Fall’s First Lines
We’ve matched up the first lines of our Fall 2014 fiction with the titles from which they come. This handy-dandy guide also serves as the answer key for the Fall’s First Lines quiz in our new Inside Algonquin newsletter. (Have you signed up for the Inside Algonquin newsletter? Oh, please do! It’s great fun.)
1.“I’m breaking up with Adrian on the corner of Charles and Mulberry where he’s passing out half-sheet advertisements for his band, the Babymakers.”
B. The Future for Curious People by Gregory Sherl
2.“The moose head was fixed to the wall, the microphone in its mouth was broken, but the camera in its left eye was working just fine, and as far as the moose could see, this was just another Friday night in the Lumber Lodge!
A. The Happiest People in the World by Brock Clarke
3. “Her name was Caitlin, she was eighteen, and her own hear would sometimes wake her — flying away in that dream-race where finish lines grew farther away not nearer, where knees turned to taffy, or feet to stones.”
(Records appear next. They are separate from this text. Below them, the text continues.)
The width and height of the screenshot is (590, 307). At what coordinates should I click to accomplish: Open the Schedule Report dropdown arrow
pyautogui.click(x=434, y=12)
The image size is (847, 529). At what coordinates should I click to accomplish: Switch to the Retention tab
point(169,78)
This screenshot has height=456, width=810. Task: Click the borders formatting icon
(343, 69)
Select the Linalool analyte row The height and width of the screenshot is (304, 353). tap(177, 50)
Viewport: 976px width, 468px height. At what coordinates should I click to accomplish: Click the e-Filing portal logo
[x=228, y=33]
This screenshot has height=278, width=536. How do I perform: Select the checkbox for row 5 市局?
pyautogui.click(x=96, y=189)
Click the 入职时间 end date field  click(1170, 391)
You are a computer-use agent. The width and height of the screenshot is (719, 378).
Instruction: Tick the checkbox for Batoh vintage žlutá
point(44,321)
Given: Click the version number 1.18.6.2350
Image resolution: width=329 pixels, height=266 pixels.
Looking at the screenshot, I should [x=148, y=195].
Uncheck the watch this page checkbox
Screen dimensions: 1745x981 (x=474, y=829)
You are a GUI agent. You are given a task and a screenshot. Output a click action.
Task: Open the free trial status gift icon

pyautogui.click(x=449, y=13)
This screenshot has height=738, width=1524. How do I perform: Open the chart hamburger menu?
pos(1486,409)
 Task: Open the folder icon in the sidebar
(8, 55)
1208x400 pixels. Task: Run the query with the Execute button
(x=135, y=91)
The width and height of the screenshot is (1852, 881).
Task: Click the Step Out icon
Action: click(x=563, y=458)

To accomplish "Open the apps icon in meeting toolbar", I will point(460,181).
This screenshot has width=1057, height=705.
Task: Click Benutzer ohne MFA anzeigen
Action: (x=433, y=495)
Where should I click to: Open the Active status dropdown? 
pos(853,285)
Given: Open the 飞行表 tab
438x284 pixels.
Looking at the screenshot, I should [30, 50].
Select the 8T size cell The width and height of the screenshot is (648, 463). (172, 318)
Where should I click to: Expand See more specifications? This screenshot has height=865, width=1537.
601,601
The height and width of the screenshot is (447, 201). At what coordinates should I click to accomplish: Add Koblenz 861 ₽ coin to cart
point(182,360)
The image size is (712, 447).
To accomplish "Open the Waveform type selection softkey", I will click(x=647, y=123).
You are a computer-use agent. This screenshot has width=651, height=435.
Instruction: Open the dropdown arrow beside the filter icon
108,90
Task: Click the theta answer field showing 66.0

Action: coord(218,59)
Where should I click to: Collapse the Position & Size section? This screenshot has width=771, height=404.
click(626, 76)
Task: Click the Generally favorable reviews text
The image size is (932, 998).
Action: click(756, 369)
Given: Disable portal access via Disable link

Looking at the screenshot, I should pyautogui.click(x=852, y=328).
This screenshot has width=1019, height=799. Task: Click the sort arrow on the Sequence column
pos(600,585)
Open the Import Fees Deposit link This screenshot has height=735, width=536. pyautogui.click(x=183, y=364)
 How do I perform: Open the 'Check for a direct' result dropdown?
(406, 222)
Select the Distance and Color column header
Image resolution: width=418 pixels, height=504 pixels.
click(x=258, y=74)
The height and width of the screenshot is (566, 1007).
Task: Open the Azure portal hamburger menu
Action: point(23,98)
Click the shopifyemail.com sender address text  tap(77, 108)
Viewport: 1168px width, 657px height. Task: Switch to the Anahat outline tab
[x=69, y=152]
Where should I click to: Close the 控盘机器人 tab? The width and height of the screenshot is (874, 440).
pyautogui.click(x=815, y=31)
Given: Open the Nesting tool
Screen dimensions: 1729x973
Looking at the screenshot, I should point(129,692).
C. Descent by Tim Johnston
4.“The young woman ahead of him in line at the Hannaford Superstore was unusually fragrant, smelled like wood smoke and dirty clothes and cough drops or maybe Ben-Gay, eucalyptus anyway.”
E. The Remedy for Love by Bill Roorbach
5. “That summer was cool and windless, the clouds unrelenting, as if God had reached out his hand one day and nudged the sun from its rightful place.”